The hospital, including its Einstein Weiler division in Morris Park, will join several others in the Bronx in pushing mothers of newborns to breast feed, while making access to infant formula more of a chore.
In addition to Montefiore, the borough’s city hospitals Jacobi, Lincoln and North Central Bronx, as well as Bronx-Lebanon have joined 27 other hospitals across the city in the “Latch on NYC” program, first launched in May.
The City Department of Health and Mental Hygiene program also educates pregnant women, new mothers and their families about the benefits of breast feeding.
Montefiore has agreed to remove formula companies’ advertising, promotions and free samples from its maternity departments.
It will also give new moms the option of whether pacifiers or bottles are to be used with their child.
Formula will not be offered to new moms unless specifically requested.
Alexia Green, 26, who gave birth to her second child Sadiya Summer-Love Tatham at the Weiler division on Sunday, August 19, said she breast fed her first child and she will do the same with her second.
“I breast fed my first child, but I stopped a little early because she wasn’t really latching on anymore,” she said. “But with this baby I am not going to use any formula.”
Green said she always planned to breast feed because her family and friends told her it was the healthiest thing for the baby.
“I think Montefiore’s initiative is good, but I feel bad for the people who don’t want to do it or can’t do it,” she said. “I don’t think there is anything wrong with the program pushing for mothers to breast feed, it’s the safest thing for the baby as far as I know.”
Sandy Sosa, 24, who gave birth at Weiler to her fifth child that same day, said she did not breast feed all of her children, but she will with the newest addition to her family, Christopher Sosa.
“There wasn’t really a reason I decided to breast feed with this one,” she said. “I know a little bit more since I had my other children and I know it is healthier.”
Sosa said although she thinks it is nice that the program is trying to encourage breast feeding, she believes mothers should be made aware and educated about both options.
“It’s not really anyone else’s decision to make,” she said. “It’s ultimately up to the mother.”

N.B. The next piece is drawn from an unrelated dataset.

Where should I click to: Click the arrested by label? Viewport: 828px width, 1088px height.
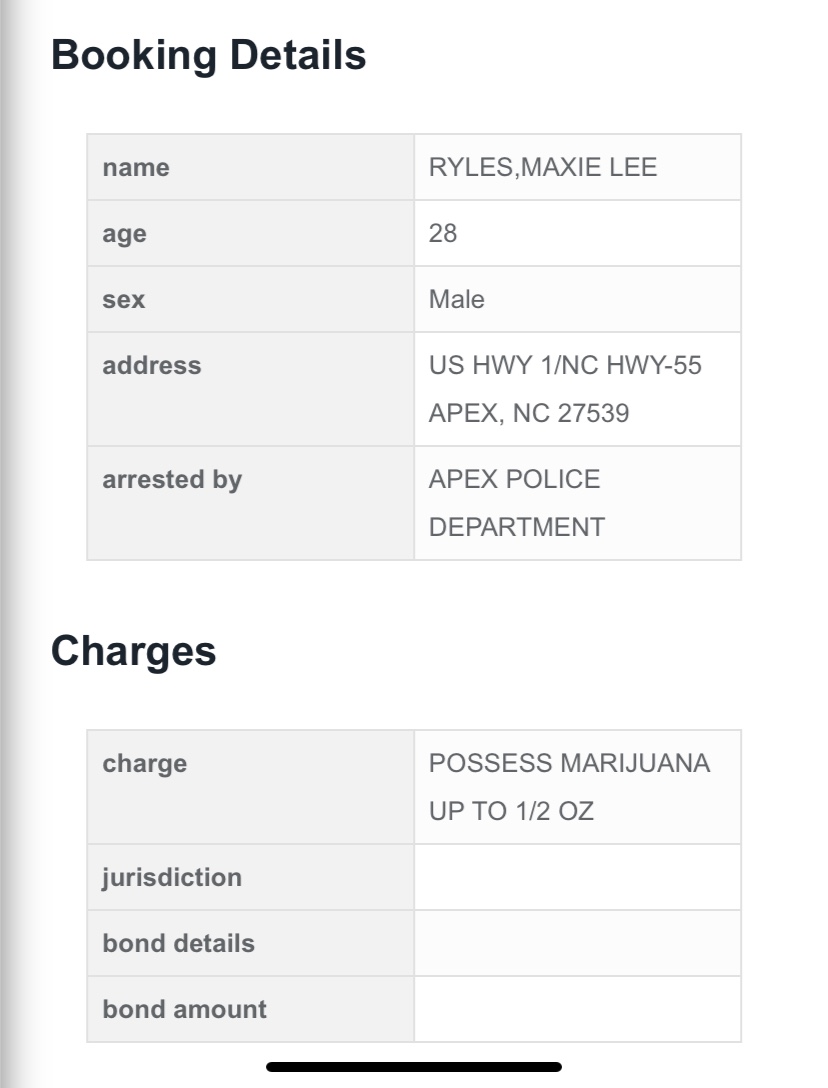point(172,480)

Deborah Campbell, director of Montefiore’s neonatal division said the hospital has a long standing commitment to promoting breast feeding.
Although most women in NYC breast feed after the birth of a child, two thirds switch to formula after only eight weeks, according to city health officials.
Breast fed babies show significant health increases over those fed formula, according to the World Health Organization.
Breast milk can keep newborns from developing ear infections, pneumonia, and diarrhea while formula does not.
According to a Quinnipiac University poll, 56 percent of city dwellers are objecting to forced breast-feeding and only 24 percent approve of it.